Murga, como un “padre” para La Ventilla

Por el pasillo del Centro para la Tercera Edad Javier resuena el eco metálico de un mar de muletas. La persona que las lleva avanza de forma tranquila, saludando a unos t a otros, con una voz que presagia buenos sentimientos. Se dirige al despacho de Maruja, la directora. Al entrar nos le como el padre Murga, el hombre más querido y admirado de toda La Ventilla, no en vano en esta barriada de Tetuán ha pasado 50 años de su vida (y ya tiene 86) siempre ayudando a los demás: alimentándolos en tiempo de hambre, dando clase a los niños, vistiéndoles, llevándoselos de vacaciones, en fin, desviviéndose por los necesitados, sin pedir nada a cambio. El sí que merece el calificativo de Santo. Su corazón y su alma, tan limpios y puros como el brillo de sus ojos, ya tienen un lugar de privilegio reservado en el cielo.

“Nací en 9 de septiembre de 1910, en Castillo de Bayuela (Toledo) y soy el más pequeño de una familia de siete hijos. Mi madre tenía una ilusión enorme en que alguno de nosotros fuese sacerdote y como ninguno de mis hermanos acabo los seminarios solo la quedaba yo”. El Padre Murga rememora su infancia, con gran nitidez y acordándose de los más pequeños detalles: “A los 12 años me fui a Ciudad Real, donde pedían chicos para ser jesuitas. Cuando llegue allí sentí algo especial y me dije “este es mi sitio”. Fue el primer contacto con la que iba a ser su votación, su vida. Lo que más recuerda de esa etapa es una fundación de teatro “en la que hice llorar el público y mis superiores comentaron “vale para emocionar por lo tanto vale para jesuita”.

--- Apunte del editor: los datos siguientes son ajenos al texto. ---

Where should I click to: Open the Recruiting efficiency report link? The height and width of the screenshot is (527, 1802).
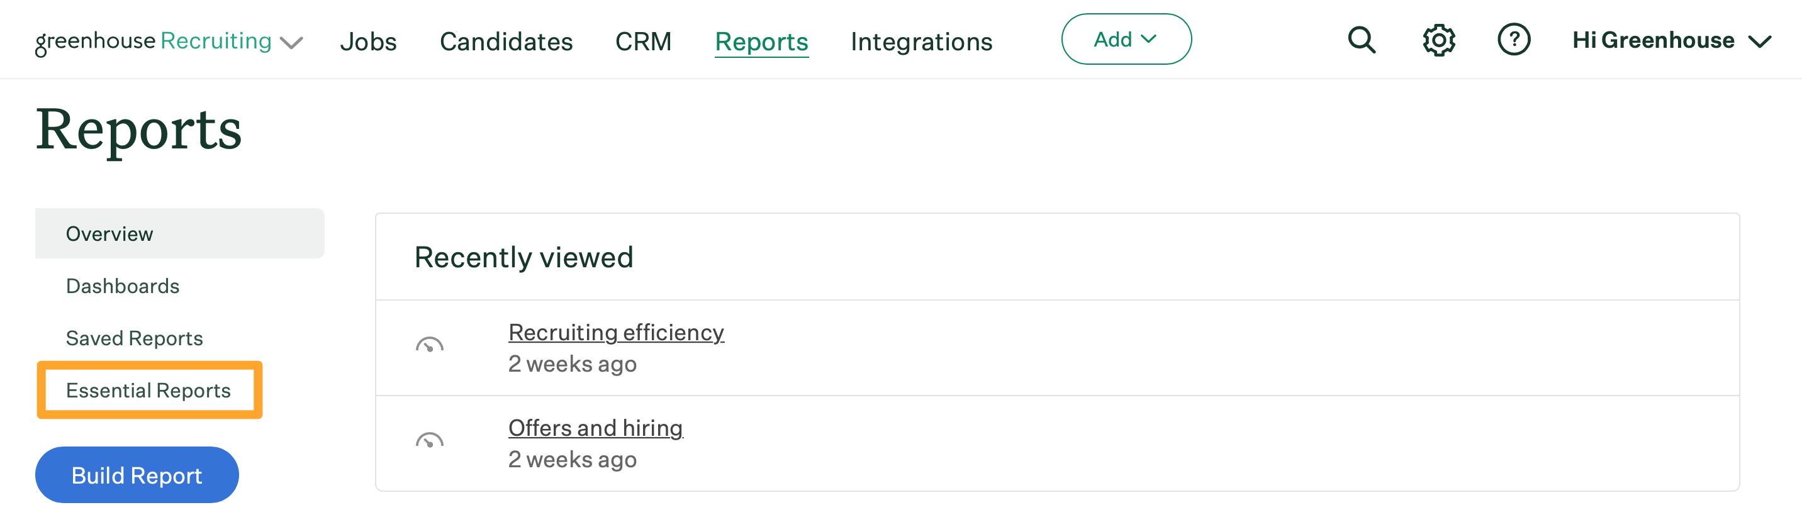[616, 333]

De ahí paso al Noviciado de Aranjuez, en 1927 y cuando en el 31 se promulgo un decreto que expulsaba de España a la Compañía de Jesús “por obedecer al Papa, una autoridad diferente a la española, nos trasladamos a Hamburgo, unas 400 personas para seguir estudiando filosofía, luego pasamos a un pueblo de Bélgica y tres años después volví a Madrid porque me faltaba un curso de magisterio”. No estuvo mucho, ya que nueve días antes de estallar la Guerra Civil “nos enviaron a Portugal en previsión de lo que iba a ocurrir”. Por eso reconoce, mientras elevan sus ojos másallá del techo, que “no pase hambre ni miedo, gracias a Dios”.

Cuando acabo el conflicto bélico siguió con sus estudios, en Granada, de nuevo en un colegio de la capital y finalmente en Puerto de Santa María (Cádiz). Era el año 1945, “el 15 de julio tomé el tren por la mañana para venir a Madrid, sin saber a dónde. Por la ventilla alguien me entregó un sobre con una carta en la que se me decía que venía a La Ventilla y hasta ahora”, comenta el Padre Murga, moviendo sus grandes manos y riendo aquella ocurrencia del destino.

Y así llego a la Parroquia de San Francisco Javier, que tenía una escuela, con cinco clases:” entonces había mucha hambre, los chicos venían con harapos y yo me ocupe de ellos y sus familias. Íbamos por judías a Barco de Ávila, por lentejas a Cuenca, mendigando ayudas estatales, hasta que por fin se quitó la hambruna en La Ventilla”. Tiempos difíciles, sin duda, que han quedado atrás, aunque no en la mente de todos aquellos que recibieron la ayuda de este gran hombre de espíritu noble.

Hoy “soy un abuelito que voy con muletas por culpa de la artrosis. He dado clase (en OSCUS, Padre Piquer) hasta 1994 y ahora solo doy misa los domingos en la parroquia y hago acto de presencia aquí en el Centro”, señala humildemente. Lo cierto es que el Padre Murga, es una persona dinámica, vital, con sentido del humor y siempre dispuesto a echar una mano donde haga falta. La admiración y el cariño que despierta en los demás se lo ha ganado a pulso porque todo tiene quien todo da. ¡Va por usted, PADRE!